COVID-19
A new form of respiratory infection was detected in Wuhan city, China, in December 2019. In less than one month, the pathogen was recognized as a novel type of Coronavirus. It was named as “severe acute respiratory syndrome coronavirus 2” (SARS-CoV-2), and the resultant infection was called COVID-19. Despite robust international measurements and quarantines in many countries, this form of infection became a pandemic in less than three months. By July 24, 2020, about 9.3 million infections and 478000 death have been reported in 188 countries because of COVID-19 (1-4). The SARS-CoV-2 is an enveloped single-stranded RNA virus that attaches to the angiotensin-converting enzyme 2 of airways with a duration of infectiousness of 3 days before the onset of symptoms until clearance of the virus. The incubation time is 2–14 days. No vaccine or standard treatment is available for COVID-19 at this time. It is unknown if the COVID-19 prevalence is different in different seasons (5).
Influenza
Influenza infection is one of the common forms of respiratory viral infection. It has been estimated that each year between 291,000 to 645,000 death happens because of the influenza infection in the world (6, 7). There are four forms of influenza virus, including A, B, C, and D. Usually, the seasonal Influenza is caused by type A and B (8). H1N1 Influenza is one of the worst subtypes of influenza infection and caused two pandemics in 1918 and 2009 with 50 million and over 280000 death, respectively (9, 10). The influenza virus is an enveloped single-stranded RNA virus that attaches to the N-acetyl neuraminic acid in the airways. Its distribution is via droplets. Duration of infectiousness is from 1 day before illness to as long as severe symptoms persist with an incubation time of 1-4 days. There are several approved vaccines and treatments for the Influenza virus, and its prevalence is seasonal (5).
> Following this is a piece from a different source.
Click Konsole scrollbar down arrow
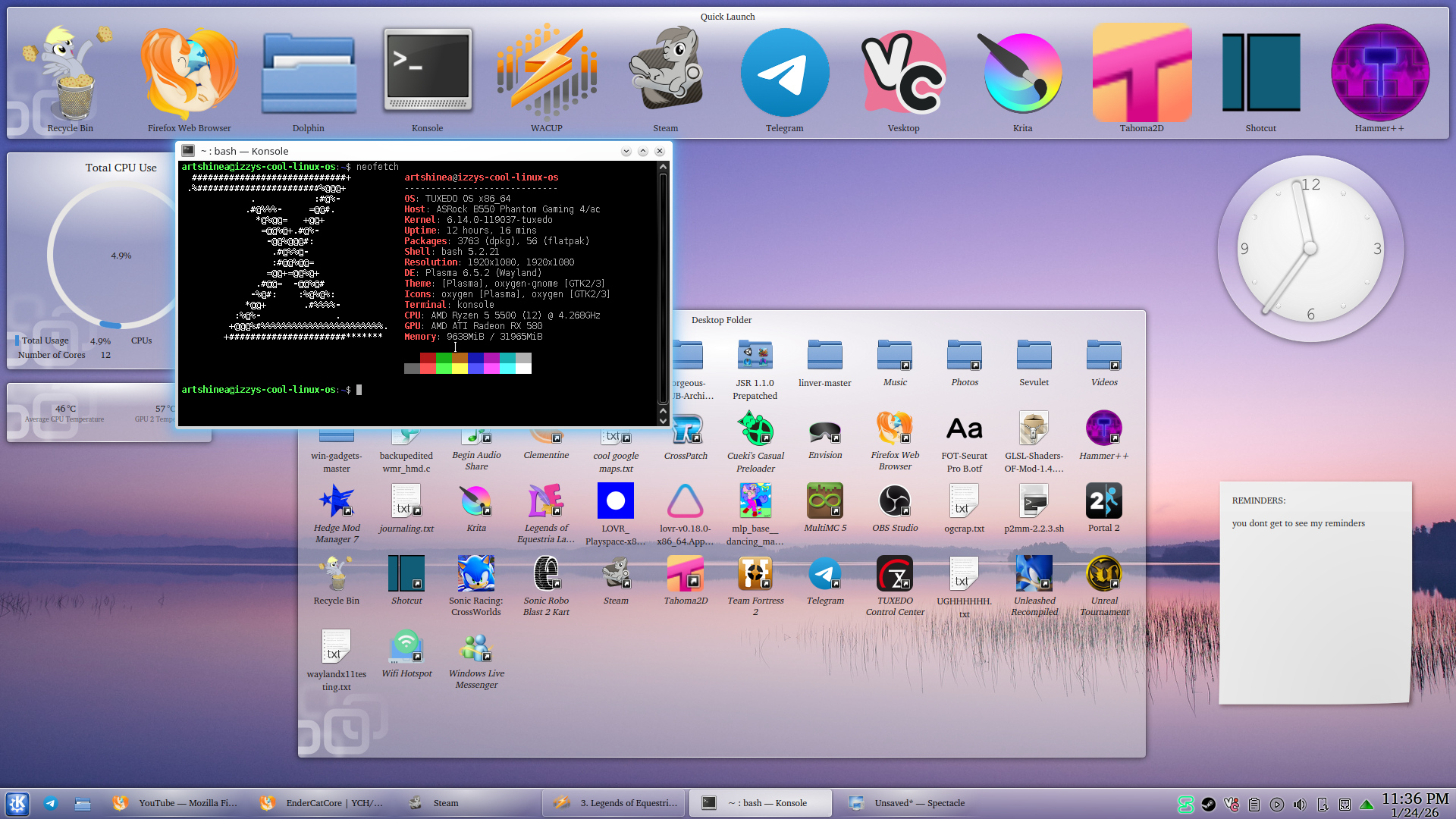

Clinical differentiation between COVID-19 and Influenza is difficult. There is a substantial overlap between the clinical manifestations of Influenza and COVID-19. Fever, cough, expectoration, and dyspnea are the main manifestation of these two infections. Other clinical presentations of these viral infections are headache, sore throat, chest pain, fatigue, myalgia, nausea, vomiting, and diarrhea. Cough and expectoration have been reported more commonly in Influenza. The prevalence of other clinical findings is similar in these two diseases (6).
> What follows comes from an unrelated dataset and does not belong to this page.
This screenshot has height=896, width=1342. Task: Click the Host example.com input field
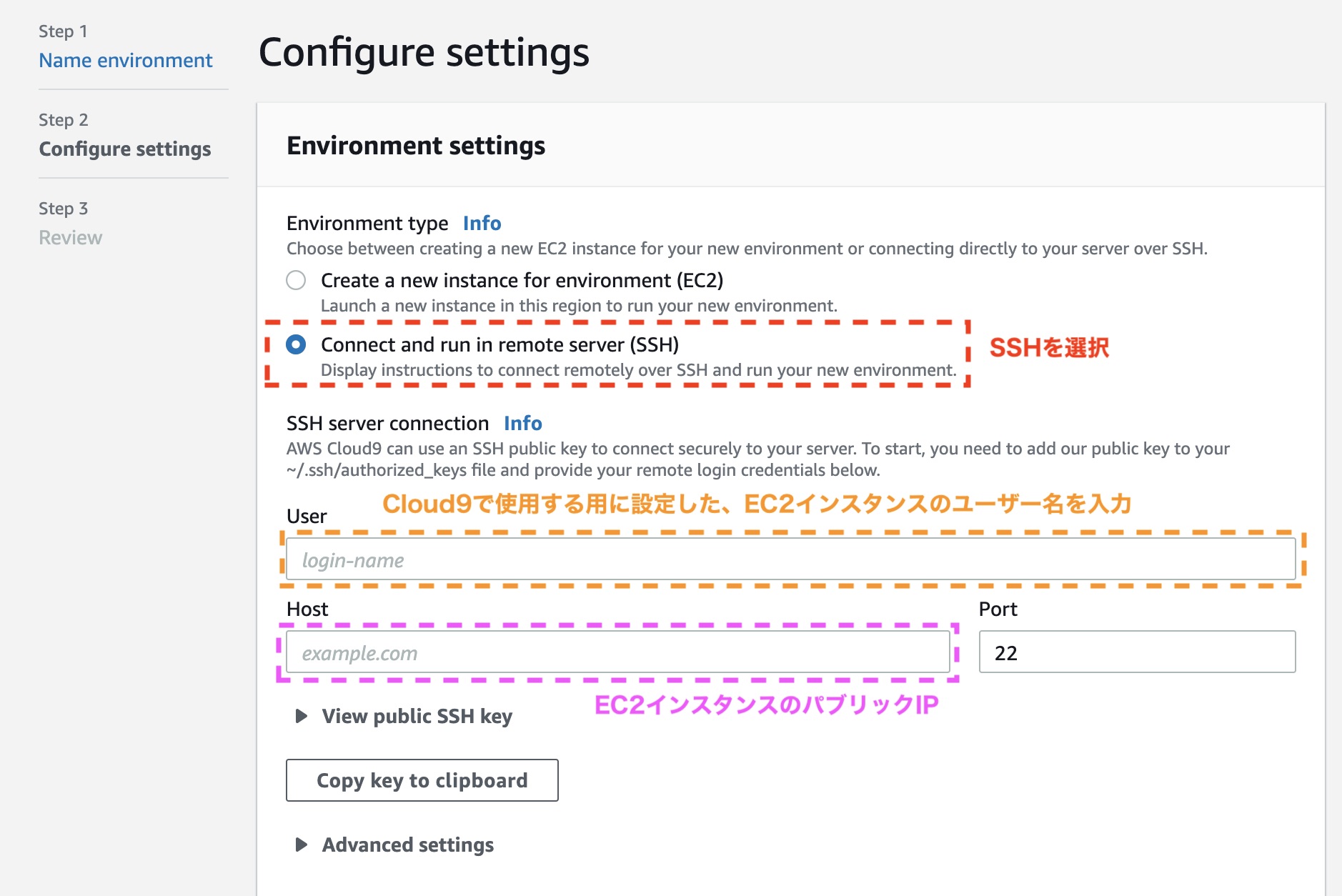[618, 652]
Also, there is a substantial overlap in laboratory findings in these two diseases. Lymphopenia elevated C-reactive protein, and erythrocyte sedimentation rate levels have been reported in both diseases without significant differences (6). The Procalcitonin level is also not significantly different between these two infections (6).
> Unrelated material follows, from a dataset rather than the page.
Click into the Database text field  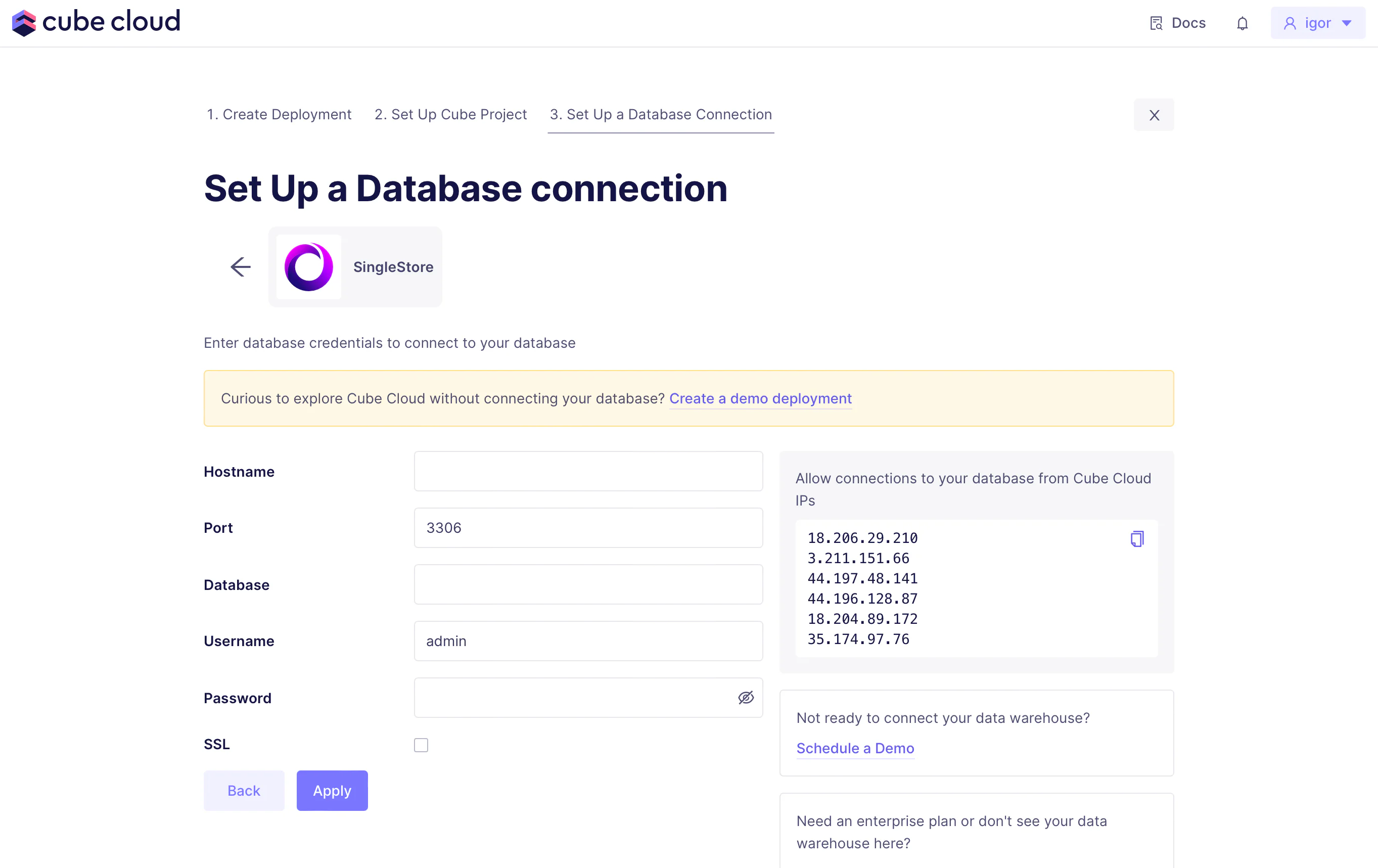coord(588,584)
Reverse transcription-polymerase chain reaction (RT-PCR)
While the rapid RT-PCR assay is a very robust technique for diagnosis of Influenza A and B with a sensitivity of 98% and specificity of 99% (11), the same thing is not true for COVID-19 PCR. The accuracy of PCR in COVID-19 depends on the time and technique of sampling. Its false negative result is very high in the incubation phase (100% false-negative five days before initial symptoms, 67% false-negative one day before initial symptoms). PCR is falsely negative in 38% of patients on the day of initial symptoms. Its false negative rate is 20% three days after initial symptoms and 21% four days after initial symptoms (12).
CT scan
Currently, there are a few studies regarding the role of medical imaging for the differentiation of these two infections. The disease burden of COVID-19 on chest CT is reported to be higher than the Influenza A (CT score of 13 versus 6) (6). Also, it has been reported that the frequencies of bronchiectasis, pleural effusions, linear opacities, crazy-paving opacities, and vascular enlargement within the pulmonary lesions are different in COVID-19 and Influenza A pneumonia and can be potentially be used for differentiation (6). In another study, the COVID-19 patients had more rounded opacities and interlobular septal thickening on chest CT but less pulmonary nodules, tree-in-bud opacities and pleural effusion in comparison to patients with Influenza A and B (13). Even though the most CT manifestations of viral infection are nonspecific, the preliminary reports are promising about the role of CT to differentiate these two infections.
Fall and winter of 2020
It is unlikely that the vaccine and standard treatment for the COVID-19 are available by fall and winter of 2020. In this period, seasonal flu can be superimposed on the COVID-19 pandemic. Differentiation between these two infections is critical for patient management. Given the facts mentioned above and substantial overlap between clinical and laboratory presentations of COVID-19 and Influenza, CT would be critical for this task. Differentiation of COVID-19 versus Influenza on chest CT is challenging for medical centers without experienced chest radiologists. In this study, we tested the feasibility of automated diagnostic techniques based on transfer learning AI on chest CT images. Having such platforms can help physicians without chest imaging experience during the fall and winter of 2020.